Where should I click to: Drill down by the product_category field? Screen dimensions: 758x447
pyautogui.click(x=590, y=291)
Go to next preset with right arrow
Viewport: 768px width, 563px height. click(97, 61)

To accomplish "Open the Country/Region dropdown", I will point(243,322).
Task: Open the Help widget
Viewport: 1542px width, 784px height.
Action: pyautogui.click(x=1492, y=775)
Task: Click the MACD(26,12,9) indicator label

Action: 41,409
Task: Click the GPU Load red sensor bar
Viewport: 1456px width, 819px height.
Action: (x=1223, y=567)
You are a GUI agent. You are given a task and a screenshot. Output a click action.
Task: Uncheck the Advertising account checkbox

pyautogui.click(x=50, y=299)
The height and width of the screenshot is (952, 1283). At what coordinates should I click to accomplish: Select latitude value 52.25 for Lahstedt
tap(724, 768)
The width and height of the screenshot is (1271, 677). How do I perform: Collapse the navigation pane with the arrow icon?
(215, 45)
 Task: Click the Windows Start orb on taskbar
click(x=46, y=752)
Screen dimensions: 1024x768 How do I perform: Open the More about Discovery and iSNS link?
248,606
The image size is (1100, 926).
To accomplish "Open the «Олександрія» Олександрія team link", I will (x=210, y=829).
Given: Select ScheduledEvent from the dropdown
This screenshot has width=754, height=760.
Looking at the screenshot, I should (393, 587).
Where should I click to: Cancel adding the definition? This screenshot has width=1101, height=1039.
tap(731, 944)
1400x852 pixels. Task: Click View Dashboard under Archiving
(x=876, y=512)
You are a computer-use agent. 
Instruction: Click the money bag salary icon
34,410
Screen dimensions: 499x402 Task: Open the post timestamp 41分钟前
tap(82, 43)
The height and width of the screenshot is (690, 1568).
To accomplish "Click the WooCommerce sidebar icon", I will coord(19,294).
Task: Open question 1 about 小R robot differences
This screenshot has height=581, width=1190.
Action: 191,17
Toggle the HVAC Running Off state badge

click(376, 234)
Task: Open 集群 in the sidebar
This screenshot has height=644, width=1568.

TO DO: Rewrite all of the material above, replacing "Screen dimensions" with "Display size" wherever it occurs and leaving everything else unchanged.

WORKED SOLUTION:
Where should I click to: Drill down by the product_category field? Display size: 758x447
pyautogui.click(x=590, y=291)
Go to next preset with right arrow
Viewport: 768px width, 563px height. click(97, 61)

To accomplish "Open the Country/Region dropdown", I will point(243,322).
Task: Open the Help widget
Viewport: 1542px width, 784px height.
Action: pyautogui.click(x=1492, y=775)
Task: Click the MACD(26,12,9) indicator label

Action: 41,409
Task: Click the GPU Load red sensor bar
Viewport: 1456px width, 819px height.
Action: (x=1223, y=567)
You are a GUI agent. You are given a task and a screenshot. Output a click action.
Task: Uncheck the Advertising account checkbox

pyautogui.click(x=50, y=299)
The height and width of the screenshot is (952, 1283). At what coordinates should I click to accomplish: Select latitude value 52.25 for Lahstedt
tap(724, 768)
The width and height of the screenshot is (1271, 677). How do I perform: Collapse the navigation pane with the arrow icon?
(215, 45)
 Task: Click the Windows Start orb on taskbar
click(x=46, y=752)
Display size: 1024x768 How do I perform: Open the More about Discovery and iSNS link?
248,606
The image size is (1100, 926).
To accomplish "Open the «Олександрія» Олександрія team link", I will (x=210, y=829).
Given: Select ScheduledEvent from the dropdown
This screenshot has width=754, height=760.
Looking at the screenshot, I should (393, 587).
Where should I click to: Cancel adding the definition? This screenshot has width=1101, height=1039.
tap(731, 944)
1400x852 pixels. Task: Click View Dashboard under Archiving
(x=876, y=512)
You are a computer-use agent. 
Instruction: Click the money bag salary icon
34,410
Display size: 499x402 Task: Open the post timestamp 41分钟前
tap(82, 43)
The height and width of the screenshot is (690, 1568).
To accomplish "Click the WooCommerce sidebar icon", I will coord(19,294).
Task: Open question 1 about 小R robot differences
This screenshot has height=581, width=1190.
Action: 191,17
Toggle the HVAC Running Off state badge

click(376, 234)
Task: Open 集群 in the sidebar
This screenshot has height=644, width=1568.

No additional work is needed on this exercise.